Tech did it to themselves. People like and want technology. What they don't like and don't want more of is enshittified, user hostile technology. The answer is out there, but our collective school systems failed to teach computing irt free software/open source and instead schools themselves all bought in on enshittified, proprietary tech, or even just dumped trying to teach computing at all outside of "how to login to google classroom and google docs"

I grew up lucky, in that my dad was a dev, my first PC as a kid ran red hat, my high school had an intro to programming class (in BAISC lol). It shaped how I approached computing growing up, and my values. It makes me look at the things we have now and think "No, you're just repackaging community free software and selling it back to me, I'll pass on that."

That experience isn't available to anyone born after that specific era, instead their tech experience is shaped by walled gardens, vendor lock-in, and straight up hostile and manipulative software, so its no wonder they are tired of it. They don't even know a different world (of software) exists.

Porque no los dos?

this is exactly the play is my point

Spot on. There's a certain level of drinking the kool-aid or getting high on their own supply. Anthropic is a lot worse than OpenAI but OpenAI had to go through rounds of shedding.

A\ and OpenAI each have their own unique kind of nonsense. I think OpenAI has just been less successful with persuading the rest of the world that they should have all the money in the world.

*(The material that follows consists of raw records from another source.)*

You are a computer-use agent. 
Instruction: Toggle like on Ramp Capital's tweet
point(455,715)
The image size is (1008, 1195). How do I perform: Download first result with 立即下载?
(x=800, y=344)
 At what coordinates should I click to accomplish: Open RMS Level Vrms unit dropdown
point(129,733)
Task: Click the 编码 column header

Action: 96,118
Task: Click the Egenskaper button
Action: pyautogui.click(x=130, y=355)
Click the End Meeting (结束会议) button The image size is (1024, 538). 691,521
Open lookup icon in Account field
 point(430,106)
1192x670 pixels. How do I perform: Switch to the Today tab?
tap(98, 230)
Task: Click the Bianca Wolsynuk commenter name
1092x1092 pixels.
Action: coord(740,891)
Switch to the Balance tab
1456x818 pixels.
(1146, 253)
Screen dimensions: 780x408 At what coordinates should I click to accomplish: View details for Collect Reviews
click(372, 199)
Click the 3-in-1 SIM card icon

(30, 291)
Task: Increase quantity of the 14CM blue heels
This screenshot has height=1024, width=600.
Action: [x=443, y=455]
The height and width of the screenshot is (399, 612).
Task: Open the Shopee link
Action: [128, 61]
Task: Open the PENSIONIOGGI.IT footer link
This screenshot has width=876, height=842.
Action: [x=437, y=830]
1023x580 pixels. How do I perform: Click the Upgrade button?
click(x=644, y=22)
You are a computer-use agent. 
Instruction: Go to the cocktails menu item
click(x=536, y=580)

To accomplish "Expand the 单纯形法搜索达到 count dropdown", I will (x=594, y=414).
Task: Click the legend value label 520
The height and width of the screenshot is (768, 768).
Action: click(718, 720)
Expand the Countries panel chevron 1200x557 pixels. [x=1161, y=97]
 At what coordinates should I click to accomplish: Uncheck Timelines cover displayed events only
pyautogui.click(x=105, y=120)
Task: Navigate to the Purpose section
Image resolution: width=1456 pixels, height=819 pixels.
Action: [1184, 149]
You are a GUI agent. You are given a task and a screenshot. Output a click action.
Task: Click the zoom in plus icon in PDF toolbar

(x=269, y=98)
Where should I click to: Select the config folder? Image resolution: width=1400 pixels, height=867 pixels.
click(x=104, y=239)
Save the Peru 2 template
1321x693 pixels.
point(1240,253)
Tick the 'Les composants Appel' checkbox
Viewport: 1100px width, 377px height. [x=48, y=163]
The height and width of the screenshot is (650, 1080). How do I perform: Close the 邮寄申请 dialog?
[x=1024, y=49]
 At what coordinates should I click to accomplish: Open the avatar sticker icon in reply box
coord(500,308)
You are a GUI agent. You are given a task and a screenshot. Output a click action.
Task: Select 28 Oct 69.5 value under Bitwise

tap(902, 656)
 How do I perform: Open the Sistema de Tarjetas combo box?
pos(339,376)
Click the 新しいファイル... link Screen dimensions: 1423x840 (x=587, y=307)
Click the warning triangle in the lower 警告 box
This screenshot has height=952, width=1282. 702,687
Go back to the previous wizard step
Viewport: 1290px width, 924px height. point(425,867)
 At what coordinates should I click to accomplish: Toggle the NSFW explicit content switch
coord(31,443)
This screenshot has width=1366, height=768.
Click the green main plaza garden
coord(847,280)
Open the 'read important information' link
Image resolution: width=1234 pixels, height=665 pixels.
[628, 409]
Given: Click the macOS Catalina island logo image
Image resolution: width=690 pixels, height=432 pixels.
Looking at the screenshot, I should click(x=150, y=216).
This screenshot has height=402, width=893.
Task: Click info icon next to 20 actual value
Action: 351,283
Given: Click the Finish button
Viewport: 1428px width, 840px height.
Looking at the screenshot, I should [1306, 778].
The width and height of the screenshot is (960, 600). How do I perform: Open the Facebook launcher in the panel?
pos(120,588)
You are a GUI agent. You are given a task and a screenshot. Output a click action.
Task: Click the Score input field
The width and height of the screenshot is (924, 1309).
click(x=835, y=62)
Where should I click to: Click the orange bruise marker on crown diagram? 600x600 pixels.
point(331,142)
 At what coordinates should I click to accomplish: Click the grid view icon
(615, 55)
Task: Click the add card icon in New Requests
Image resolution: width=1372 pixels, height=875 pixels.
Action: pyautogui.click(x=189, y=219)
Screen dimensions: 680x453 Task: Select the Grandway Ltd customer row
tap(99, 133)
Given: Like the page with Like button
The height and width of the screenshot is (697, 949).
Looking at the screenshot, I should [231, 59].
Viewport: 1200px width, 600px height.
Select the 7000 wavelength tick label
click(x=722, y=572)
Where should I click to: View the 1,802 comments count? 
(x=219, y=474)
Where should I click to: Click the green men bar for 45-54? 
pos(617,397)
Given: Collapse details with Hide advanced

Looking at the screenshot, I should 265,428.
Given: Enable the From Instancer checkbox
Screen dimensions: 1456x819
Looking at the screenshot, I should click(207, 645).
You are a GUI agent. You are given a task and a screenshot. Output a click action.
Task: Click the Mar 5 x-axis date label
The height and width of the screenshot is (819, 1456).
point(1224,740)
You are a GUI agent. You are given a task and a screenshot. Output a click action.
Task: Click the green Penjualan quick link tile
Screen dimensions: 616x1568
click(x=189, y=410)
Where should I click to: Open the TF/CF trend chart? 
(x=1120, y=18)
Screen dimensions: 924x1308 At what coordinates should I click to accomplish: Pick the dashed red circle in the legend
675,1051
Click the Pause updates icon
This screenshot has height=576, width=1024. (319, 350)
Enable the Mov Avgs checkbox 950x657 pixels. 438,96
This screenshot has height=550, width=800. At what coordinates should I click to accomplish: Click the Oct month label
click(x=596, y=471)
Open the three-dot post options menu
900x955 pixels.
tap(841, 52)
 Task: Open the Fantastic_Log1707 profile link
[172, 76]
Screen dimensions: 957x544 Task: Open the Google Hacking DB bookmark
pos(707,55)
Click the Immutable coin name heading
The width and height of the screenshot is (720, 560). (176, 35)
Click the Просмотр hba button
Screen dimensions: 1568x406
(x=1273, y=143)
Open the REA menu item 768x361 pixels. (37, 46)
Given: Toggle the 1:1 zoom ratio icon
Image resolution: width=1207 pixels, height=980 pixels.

Anthropic has been surprisingly successful at convincing them that they should control frontier models because they're so dangerous that... only Anthropic can be trusted with them.

(If they're really so dangerous, the right way to deal with them is through a democratic process and taking them out of the hands of a for-profit private entity.)

A democratic process, of sorts, elected the current government of the United States. The president even won the popular vote this round. There is no guarantee that AI guidance by democratic process will be an effective counter to corporate autocracy; and more realistically, AI guidance by an autocratic executive branch is the more likely alternative before 2029.

To be maximally fair to them, I think it is difficult to be one of the key businesses in a market bubble and not fall victim to this kind of thinking, especially when the continued inflation of the bubble depends on you — lots of people lose their shirts if you don't push hard to be "special".

But as you say, there is a measure of getting high on one's own supply now.

And there's the curious solipsistic energy of Sam Altman whimsically musing in public that it turns out his product is too expensive for people and they complain when you make the price realistic (when it possibly needs to be more expensive for OpenAI to survive).

They seem to believe that the ordinary rules either will not or somehow must not apply to them; it's increasingly bizarre to watch.

Maybe the people around pets.com were this bizarre; we didn't have so much livestreamed interview content to show us.